The question is meaningless, though, as the experience of synesthesia is now so engrained in my life and the way I think and relate to the world that the idea of it never having been a part of my sensual experience is foreign to me. It is at some times a great aid in my working with music or new and challenging material, but a horrible burden when attempting to enjoy popular music. The dissonance has always been deeply offputting to me, which drew me toward classical music. There is a language of sound, and some musicians know about the color dynamic of their music, and use it to paint larger images for the more acutely attuned listeners.
I don’t know what I’d be without it, or what would my state of mind and intelligence be had I not injured myself; before, I was thought to be a prodigy, a wunderkind, afterwards, I went in every direction possible trying to prove it. To marginal success, mind. I cannot imagine a world in which the music of Beethoven isn’t an elaborate visual, textural experience of sight, or a world in which images, such as paintings and architecture and art, do not give off consistent, prolonged suites of sound and tone.
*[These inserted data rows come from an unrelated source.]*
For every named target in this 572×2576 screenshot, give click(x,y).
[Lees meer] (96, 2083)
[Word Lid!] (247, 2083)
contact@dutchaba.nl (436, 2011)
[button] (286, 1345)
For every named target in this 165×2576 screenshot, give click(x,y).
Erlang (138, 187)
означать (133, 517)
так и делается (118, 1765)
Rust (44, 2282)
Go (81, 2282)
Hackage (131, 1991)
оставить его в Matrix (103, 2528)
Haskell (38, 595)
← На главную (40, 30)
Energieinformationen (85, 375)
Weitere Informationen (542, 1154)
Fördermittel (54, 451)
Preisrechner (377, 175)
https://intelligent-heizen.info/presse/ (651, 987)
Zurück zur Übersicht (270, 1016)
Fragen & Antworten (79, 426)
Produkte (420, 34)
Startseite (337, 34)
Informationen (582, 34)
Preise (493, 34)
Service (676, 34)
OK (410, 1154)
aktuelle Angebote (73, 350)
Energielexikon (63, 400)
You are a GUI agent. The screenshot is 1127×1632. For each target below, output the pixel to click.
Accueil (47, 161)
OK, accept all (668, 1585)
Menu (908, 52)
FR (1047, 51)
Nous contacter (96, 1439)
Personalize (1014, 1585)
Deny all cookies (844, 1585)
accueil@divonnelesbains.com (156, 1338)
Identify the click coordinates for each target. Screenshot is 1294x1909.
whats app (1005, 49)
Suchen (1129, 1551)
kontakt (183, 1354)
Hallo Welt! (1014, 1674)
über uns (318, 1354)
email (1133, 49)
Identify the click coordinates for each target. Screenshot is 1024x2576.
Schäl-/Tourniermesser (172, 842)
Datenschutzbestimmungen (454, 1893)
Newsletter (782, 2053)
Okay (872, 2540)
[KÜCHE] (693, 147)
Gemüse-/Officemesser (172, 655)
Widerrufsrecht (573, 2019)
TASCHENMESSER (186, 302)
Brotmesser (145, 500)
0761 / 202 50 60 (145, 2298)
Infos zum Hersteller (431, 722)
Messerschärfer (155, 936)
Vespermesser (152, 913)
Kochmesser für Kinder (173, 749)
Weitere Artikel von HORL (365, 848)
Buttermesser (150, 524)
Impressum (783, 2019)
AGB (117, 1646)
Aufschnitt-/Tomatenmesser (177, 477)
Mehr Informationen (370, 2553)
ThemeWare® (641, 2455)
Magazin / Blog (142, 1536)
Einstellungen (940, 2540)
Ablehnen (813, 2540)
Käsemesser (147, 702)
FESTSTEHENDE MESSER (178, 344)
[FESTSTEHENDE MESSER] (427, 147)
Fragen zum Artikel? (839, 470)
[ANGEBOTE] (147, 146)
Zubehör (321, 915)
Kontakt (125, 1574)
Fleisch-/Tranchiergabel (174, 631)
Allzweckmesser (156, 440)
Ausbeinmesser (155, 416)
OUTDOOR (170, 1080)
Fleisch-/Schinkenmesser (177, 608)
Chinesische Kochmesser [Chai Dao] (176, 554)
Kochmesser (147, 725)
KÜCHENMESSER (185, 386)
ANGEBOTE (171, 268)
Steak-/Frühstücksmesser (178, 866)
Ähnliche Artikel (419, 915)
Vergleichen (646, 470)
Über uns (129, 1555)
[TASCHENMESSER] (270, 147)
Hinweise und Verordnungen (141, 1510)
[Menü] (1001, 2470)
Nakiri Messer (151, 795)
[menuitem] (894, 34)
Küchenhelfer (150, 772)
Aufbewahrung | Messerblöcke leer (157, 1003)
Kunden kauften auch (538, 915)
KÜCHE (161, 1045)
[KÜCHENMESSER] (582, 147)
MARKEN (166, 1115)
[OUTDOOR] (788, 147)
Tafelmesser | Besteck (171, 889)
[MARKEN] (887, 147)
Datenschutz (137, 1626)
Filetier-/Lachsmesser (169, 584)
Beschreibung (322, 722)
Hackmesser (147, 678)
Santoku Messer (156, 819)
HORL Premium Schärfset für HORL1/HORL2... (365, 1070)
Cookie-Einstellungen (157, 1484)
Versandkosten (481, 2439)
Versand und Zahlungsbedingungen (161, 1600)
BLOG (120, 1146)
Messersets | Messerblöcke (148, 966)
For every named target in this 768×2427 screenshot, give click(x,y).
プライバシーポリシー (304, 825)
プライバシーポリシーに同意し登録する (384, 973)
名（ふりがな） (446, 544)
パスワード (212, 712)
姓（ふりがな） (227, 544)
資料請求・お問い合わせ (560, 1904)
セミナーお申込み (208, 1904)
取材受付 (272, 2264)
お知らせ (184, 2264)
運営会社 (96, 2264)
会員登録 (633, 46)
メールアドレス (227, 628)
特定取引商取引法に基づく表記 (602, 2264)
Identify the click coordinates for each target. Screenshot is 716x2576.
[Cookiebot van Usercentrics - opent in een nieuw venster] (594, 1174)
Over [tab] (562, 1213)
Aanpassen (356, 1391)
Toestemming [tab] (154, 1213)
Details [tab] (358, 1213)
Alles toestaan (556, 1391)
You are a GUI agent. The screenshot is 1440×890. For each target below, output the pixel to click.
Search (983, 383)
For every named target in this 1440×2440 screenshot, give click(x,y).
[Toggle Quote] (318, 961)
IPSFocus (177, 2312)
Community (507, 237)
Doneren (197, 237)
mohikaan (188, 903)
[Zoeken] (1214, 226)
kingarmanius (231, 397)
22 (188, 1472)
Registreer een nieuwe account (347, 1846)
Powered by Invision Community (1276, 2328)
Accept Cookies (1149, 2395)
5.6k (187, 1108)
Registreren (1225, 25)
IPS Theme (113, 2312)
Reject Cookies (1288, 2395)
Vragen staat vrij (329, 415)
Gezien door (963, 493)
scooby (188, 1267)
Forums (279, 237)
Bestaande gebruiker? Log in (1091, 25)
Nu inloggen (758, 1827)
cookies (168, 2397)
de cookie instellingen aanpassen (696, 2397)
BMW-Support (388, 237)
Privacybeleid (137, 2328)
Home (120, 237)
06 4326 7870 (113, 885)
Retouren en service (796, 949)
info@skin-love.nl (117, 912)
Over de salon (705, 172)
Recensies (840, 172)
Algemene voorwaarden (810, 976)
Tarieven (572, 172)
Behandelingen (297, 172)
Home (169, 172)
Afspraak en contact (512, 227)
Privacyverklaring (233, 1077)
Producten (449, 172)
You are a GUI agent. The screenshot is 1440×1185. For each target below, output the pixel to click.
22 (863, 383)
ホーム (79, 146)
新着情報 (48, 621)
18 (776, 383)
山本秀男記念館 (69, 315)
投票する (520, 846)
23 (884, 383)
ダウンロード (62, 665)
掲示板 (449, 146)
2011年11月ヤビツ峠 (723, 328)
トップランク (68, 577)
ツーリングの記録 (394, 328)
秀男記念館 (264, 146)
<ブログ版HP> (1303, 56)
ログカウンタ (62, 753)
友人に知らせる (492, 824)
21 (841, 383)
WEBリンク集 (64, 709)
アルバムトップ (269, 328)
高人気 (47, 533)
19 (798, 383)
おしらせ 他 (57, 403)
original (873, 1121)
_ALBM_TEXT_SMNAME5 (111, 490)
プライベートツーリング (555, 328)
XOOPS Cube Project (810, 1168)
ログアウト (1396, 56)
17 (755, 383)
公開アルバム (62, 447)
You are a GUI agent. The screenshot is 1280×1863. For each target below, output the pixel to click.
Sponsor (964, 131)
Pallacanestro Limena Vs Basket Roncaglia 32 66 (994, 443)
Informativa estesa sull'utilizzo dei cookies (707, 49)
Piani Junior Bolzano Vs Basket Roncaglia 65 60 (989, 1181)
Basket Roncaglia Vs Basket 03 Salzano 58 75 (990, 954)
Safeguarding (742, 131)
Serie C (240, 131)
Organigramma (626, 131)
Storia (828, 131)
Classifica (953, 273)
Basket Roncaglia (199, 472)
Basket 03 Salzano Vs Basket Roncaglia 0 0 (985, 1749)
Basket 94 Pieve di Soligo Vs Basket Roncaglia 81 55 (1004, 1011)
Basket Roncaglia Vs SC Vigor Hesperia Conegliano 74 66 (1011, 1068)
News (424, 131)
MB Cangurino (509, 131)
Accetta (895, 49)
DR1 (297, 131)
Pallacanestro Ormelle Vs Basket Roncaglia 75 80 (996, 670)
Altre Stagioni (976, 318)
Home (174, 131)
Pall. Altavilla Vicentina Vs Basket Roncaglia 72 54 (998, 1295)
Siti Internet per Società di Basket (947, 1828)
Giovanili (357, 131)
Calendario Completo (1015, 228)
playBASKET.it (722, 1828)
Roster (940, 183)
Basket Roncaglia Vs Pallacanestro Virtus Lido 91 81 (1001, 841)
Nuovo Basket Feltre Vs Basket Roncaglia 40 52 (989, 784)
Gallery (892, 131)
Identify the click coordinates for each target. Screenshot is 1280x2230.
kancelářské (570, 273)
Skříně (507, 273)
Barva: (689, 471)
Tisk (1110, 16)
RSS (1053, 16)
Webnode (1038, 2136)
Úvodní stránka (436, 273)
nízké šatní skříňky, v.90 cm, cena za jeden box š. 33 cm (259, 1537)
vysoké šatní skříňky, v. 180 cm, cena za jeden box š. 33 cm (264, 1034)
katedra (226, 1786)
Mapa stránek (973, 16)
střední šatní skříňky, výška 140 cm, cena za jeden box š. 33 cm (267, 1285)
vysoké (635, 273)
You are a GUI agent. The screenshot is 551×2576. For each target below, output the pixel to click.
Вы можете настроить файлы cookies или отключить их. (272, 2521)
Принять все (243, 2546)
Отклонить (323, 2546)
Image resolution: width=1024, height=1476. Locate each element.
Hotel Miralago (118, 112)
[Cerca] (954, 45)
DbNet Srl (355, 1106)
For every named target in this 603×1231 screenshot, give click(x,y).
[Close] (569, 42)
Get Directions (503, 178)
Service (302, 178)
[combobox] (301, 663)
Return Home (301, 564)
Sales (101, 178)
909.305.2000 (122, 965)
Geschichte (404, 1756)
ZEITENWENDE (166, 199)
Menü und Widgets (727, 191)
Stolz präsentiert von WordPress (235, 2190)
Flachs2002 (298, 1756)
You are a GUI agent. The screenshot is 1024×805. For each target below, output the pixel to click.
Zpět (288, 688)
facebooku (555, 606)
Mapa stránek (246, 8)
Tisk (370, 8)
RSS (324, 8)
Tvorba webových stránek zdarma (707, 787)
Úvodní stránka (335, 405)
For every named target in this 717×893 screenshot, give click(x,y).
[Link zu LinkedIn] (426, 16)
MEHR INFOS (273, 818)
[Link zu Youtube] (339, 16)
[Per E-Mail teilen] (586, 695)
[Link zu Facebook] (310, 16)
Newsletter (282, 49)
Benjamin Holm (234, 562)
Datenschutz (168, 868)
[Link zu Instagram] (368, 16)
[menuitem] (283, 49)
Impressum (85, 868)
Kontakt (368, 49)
The swirling clouds of van Gogh operate in the key of B, sometimes in its relative minor, and when the color changes, the sound changes. This is true of music as well. If the wrong note is played, the color palette becomes confused and disorienting to the senses of sight and sound trying to communicate a larger sensory experience than perhaps the mind was built to take-in on a daily basis. Some users of hallucinogens claim to experience synesthesia in the hearing of color and the seeing of sound, and while that is synesthesia, it is a very narrow and limited sensual experience of it.